EXERCISE AIM> Line by line, transcribe the material shown below exactly.

═══ DATA UNDER STUDY ═══

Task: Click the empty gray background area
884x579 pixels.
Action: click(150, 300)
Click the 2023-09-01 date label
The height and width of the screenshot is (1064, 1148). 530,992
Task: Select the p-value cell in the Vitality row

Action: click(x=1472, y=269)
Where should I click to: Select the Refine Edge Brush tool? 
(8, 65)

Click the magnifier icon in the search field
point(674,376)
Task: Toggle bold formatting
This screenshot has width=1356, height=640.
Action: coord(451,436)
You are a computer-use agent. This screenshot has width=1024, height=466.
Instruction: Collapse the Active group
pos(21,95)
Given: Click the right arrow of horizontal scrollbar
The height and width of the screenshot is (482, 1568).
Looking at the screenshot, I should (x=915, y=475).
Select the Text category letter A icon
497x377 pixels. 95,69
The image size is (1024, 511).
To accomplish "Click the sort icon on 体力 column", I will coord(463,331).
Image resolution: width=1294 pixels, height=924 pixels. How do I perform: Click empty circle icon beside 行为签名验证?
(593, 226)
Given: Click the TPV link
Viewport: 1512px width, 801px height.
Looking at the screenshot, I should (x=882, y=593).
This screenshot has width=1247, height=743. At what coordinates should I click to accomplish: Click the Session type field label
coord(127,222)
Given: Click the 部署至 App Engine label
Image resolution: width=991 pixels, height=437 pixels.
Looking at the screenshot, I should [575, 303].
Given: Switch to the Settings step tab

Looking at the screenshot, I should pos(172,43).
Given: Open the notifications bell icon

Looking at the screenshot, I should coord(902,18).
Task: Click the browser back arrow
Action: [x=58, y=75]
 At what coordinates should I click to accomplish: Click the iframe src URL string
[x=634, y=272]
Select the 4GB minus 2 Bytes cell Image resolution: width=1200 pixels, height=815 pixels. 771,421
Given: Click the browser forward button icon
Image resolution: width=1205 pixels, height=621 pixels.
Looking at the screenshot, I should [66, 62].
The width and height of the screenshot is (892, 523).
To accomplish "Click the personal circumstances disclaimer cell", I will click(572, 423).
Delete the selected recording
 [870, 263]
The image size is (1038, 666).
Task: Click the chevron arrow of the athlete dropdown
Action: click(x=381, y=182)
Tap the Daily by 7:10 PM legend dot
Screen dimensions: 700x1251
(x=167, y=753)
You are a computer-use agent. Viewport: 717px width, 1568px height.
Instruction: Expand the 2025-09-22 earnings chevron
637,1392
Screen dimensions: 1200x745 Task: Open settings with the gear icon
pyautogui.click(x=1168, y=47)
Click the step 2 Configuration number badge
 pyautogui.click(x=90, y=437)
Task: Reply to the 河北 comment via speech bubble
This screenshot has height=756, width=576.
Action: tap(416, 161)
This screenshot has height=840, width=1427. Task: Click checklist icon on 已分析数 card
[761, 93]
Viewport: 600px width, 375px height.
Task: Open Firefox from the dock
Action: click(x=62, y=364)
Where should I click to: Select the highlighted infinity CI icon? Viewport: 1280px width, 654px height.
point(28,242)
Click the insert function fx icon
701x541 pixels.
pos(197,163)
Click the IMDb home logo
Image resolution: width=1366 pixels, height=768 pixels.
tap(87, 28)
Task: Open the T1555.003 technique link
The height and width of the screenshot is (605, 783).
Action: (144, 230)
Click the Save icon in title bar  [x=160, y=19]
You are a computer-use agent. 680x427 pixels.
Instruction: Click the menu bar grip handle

═══

PROBLEM SOLUTION>
Task: Click the empty gray background area
884x579 pixels.
Action: click(150, 300)
Click the 2023-09-01 date label
The height and width of the screenshot is (1064, 1148). 530,992
Task: Select the p-value cell in the Vitality row

Action: click(x=1472, y=269)
Where should I click to: Select the Refine Edge Brush tool? 
(8, 65)

Click the magnifier icon in the search field
point(674,376)
Task: Toggle bold formatting
This screenshot has width=1356, height=640.
Action: coord(451,436)
You are a computer-use agent. This screenshot has width=1024, height=466.
Instruction: Collapse the Active group
pos(21,95)
Given: Click the right arrow of horizontal scrollbar
The height and width of the screenshot is (482, 1568).
Looking at the screenshot, I should (x=915, y=475).
Select the Text category letter A icon
497x377 pixels. 95,69
The image size is (1024, 511).
To accomplish "Click the sort icon on 体力 column", I will coord(463,331).
Image resolution: width=1294 pixels, height=924 pixels. How do I perform: Click empty circle icon beside 行为签名验证?
(593, 226)
Given: Click the TPV link
Viewport: 1512px width, 801px height.
Looking at the screenshot, I should (x=882, y=593).
This screenshot has width=1247, height=743. At what coordinates should I click to accomplish: Click the Session type field label
coord(127,222)
Given: Click the 部署至 App Engine label
Image resolution: width=991 pixels, height=437 pixels.
Looking at the screenshot, I should [575, 303].
Given: Switch to the Settings step tab

Looking at the screenshot, I should pos(172,43).
Given: Open the notifications bell icon

Looking at the screenshot, I should coord(902,18).
Task: Click the browser back arrow
Action: [x=58, y=75]
 At what coordinates should I click to accomplish: Click the iframe src URL string
[x=634, y=272]
Select the 4GB minus 2 Bytes cell Image resolution: width=1200 pixels, height=815 pixels. 771,421
Given: Click the browser forward button icon
Image resolution: width=1205 pixels, height=621 pixels.
Looking at the screenshot, I should [66, 62].
The width and height of the screenshot is (892, 523).
To accomplish "Click the personal circumstances disclaimer cell", I will click(572, 423).
Delete the selected recording
 [870, 263]
The image size is (1038, 666).
Task: Click the chevron arrow of the athlete dropdown
Action: click(x=381, y=182)
Tap the Daily by 7:10 PM legend dot
Screen dimensions: 700x1251
(x=167, y=753)
You are a computer-use agent. Viewport: 717px width, 1568px height.
Instruction: Expand the 2025-09-22 earnings chevron
637,1392
Screen dimensions: 1200x745 Task: Open settings with the gear icon
pyautogui.click(x=1168, y=47)
Click the step 2 Configuration number badge
 pyautogui.click(x=90, y=437)
Task: Reply to the 河北 comment via speech bubble
This screenshot has height=756, width=576.
Action: tap(416, 161)
This screenshot has height=840, width=1427. Task: Click checklist icon on 已分析数 card
[761, 93]
Viewport: 600px width, 375px height.
Task: Open Firefox from the dock
Action: click(x=62, y=364)
Where should I click to: Select the highlighted infinity CI icon? Viewport: 1280px width, 654px height.
point(28,242)
Click the insert function fx icon
701x541 pixels.
pos(197,163)
Click the IMDb home logo
Image resolution: width=1366 pixels, height=768 pixels.
tap(87, 28)
Task: Open the T1555.003 technique link
The height and width of the screenshot is (605, 783).
Action: (144, 230)
Click the Save icon in title bar  [x=160, y=19]
You are a computer-use agent. 680x427 pixels.
Instruction: Click the menu bar grip handle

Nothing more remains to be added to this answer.